:: QUOTED TEXT ::
If a hurricane is in the forecast, move or anchor every piece of patio furniture you own before sustained winds hit 74 mph (64 knots). At that threshold, a standard resin chair, a patio umbrella, or even a sofa cushion becomes a windborne missile that can shatter windows, damage your home, and injure neighbors. The safest option is always to move everything indoors. If you want a practical way to keep items from becoming windborne, review how to secure patio furniture from wind so you know what to strap, where to anchor, and what to bring inside. When that's not possible, strap heavy pieces to structural anchor points using ratchet straps rated for at least 500 lbs, drive auger ground anchors into the soil for freestanding items, and get absolutely everything lightweight inside a garage or shed. Do it at least 24 to 48 hours before the storm arrives, not the night before.
How to Secure Patio Furniture During a Hurricane
Your hurricane furniture protection plan: when to act and what to do first

The window to act is smaller than most people think. By the time a hurricane watch is issued for your area (typically 48 hours before arrival), you should already be moving furniture. When a hurricane warning goes up (36 hours out), your outdoor patio should be completely clear. Waiting until the day before means you're competing with rising winds, rain, and a whole list of other emergency prep tasks.
Triage works like this: move the lightest and most aerodynamic items first, because they'll travel farthest and cause the most damage. Umbrellas, lightweight folding chairs, throw pillows, and small planters are your top priority. Then work up to heavier items like chaise lounges, dining sets, and grills. If you have limited indoor storage, the lightest stuff always gets the room.
- 48 hours out: Check your indoor and garage storage space. Make a mental map of what goes where so you're not guessing in a panic.
- 36–48 hours out: Move all small, lightweight, and aerodynamic items indoors. Umbrellas, folding chairs, cushions, small tables, planters, and decorative accessories go first.
- 24–36 hours out: Move or anchor mid-weight furniture. Strap down anything too heavy or awkward to bring inside.
- 12–24 hours out: Final sweep. Remove anything left outdoors and take a photo of your secured items for insurance documentation.
- Do not anchor and walk away thinking it's done. Re-check all straps and anchors the morning of the storm if you still have safe access.

:: DIRECTION A ::
According to the hurricane furniture guide, what minimum rating should ratchet straps have when heavy pieces are strapped to structural anchor points?

:: MATERIAL PROVIDED ::

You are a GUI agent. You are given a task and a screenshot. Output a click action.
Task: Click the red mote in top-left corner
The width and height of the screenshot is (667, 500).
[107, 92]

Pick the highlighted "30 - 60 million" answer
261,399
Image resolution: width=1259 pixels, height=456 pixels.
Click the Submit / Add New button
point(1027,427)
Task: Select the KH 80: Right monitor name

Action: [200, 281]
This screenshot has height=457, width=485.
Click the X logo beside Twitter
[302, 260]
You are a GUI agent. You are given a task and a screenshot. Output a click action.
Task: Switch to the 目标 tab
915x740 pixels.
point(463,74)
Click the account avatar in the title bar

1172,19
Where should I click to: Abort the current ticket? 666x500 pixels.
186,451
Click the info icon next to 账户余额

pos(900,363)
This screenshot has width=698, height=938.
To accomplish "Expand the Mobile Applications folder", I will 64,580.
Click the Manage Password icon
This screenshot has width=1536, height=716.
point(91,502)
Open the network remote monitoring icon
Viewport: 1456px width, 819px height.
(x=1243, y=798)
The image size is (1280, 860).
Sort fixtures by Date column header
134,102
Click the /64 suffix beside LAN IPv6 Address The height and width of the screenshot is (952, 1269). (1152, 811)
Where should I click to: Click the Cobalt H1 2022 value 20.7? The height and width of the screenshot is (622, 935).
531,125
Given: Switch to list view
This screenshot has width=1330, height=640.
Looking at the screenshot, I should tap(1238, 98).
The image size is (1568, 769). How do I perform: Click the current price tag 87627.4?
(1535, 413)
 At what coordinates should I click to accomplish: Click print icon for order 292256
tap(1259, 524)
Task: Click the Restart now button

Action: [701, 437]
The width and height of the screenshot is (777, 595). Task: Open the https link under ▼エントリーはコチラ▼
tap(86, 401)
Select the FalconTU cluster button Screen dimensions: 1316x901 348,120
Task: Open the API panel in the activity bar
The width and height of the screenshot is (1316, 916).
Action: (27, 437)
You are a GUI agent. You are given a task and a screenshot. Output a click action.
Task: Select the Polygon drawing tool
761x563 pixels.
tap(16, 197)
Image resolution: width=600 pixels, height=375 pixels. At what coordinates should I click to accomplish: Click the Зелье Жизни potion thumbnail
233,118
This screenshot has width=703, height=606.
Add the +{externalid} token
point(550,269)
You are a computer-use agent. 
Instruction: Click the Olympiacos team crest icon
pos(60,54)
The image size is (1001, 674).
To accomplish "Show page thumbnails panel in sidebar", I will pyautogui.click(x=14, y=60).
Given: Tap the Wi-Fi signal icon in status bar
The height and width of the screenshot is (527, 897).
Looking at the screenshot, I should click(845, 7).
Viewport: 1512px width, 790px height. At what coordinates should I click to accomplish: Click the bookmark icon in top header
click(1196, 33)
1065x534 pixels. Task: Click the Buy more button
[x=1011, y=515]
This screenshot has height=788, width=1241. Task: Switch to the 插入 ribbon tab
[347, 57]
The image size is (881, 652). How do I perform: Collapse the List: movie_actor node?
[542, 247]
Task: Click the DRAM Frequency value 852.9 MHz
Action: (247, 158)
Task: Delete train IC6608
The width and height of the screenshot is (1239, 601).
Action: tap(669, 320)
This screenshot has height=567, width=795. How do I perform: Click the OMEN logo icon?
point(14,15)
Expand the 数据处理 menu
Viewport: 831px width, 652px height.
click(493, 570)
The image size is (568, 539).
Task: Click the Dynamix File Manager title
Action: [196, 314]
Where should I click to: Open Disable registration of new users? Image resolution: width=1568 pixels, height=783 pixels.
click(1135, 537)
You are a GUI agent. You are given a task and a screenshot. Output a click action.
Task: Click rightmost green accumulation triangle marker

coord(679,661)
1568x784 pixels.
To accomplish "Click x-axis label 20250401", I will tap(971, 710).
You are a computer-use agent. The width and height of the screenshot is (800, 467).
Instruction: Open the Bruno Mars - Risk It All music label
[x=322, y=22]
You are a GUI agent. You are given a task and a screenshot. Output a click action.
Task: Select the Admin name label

:: DIRECTION B ::
Reproduce the portion of the records that opens with the line containing "At what coordinates should I click to accomplish: Click print" and closes with the line containing "tap(16, 197)", requests included, increasing every coordinate in the answers by 147.

:: RESULT A ::
At least 500 lbs.

:: RESULT B ::
 At what coordinates should I click to accomplish: Click print icon for order 292256
tap(1406, 671)
Task: Click the Restart now button

Action: [848, 584]
The width and height of the screenshot is (777, 595). Task: Open the https link under ▼エントリーはコチラ▼
tap(233, 548)
Select the FalconTU cluster button Screen dimensions: 1316x901 495,267
Task: Open the API panel in the activity bar
The width and height of the screenshot is (1316, 916).
Action: (174, 584)
You are a GUI agent. You are given a task and a screenshot. Output a click action.
Task: Select the Polygon drawing tool
761x563 pixels.
tap(163, 344)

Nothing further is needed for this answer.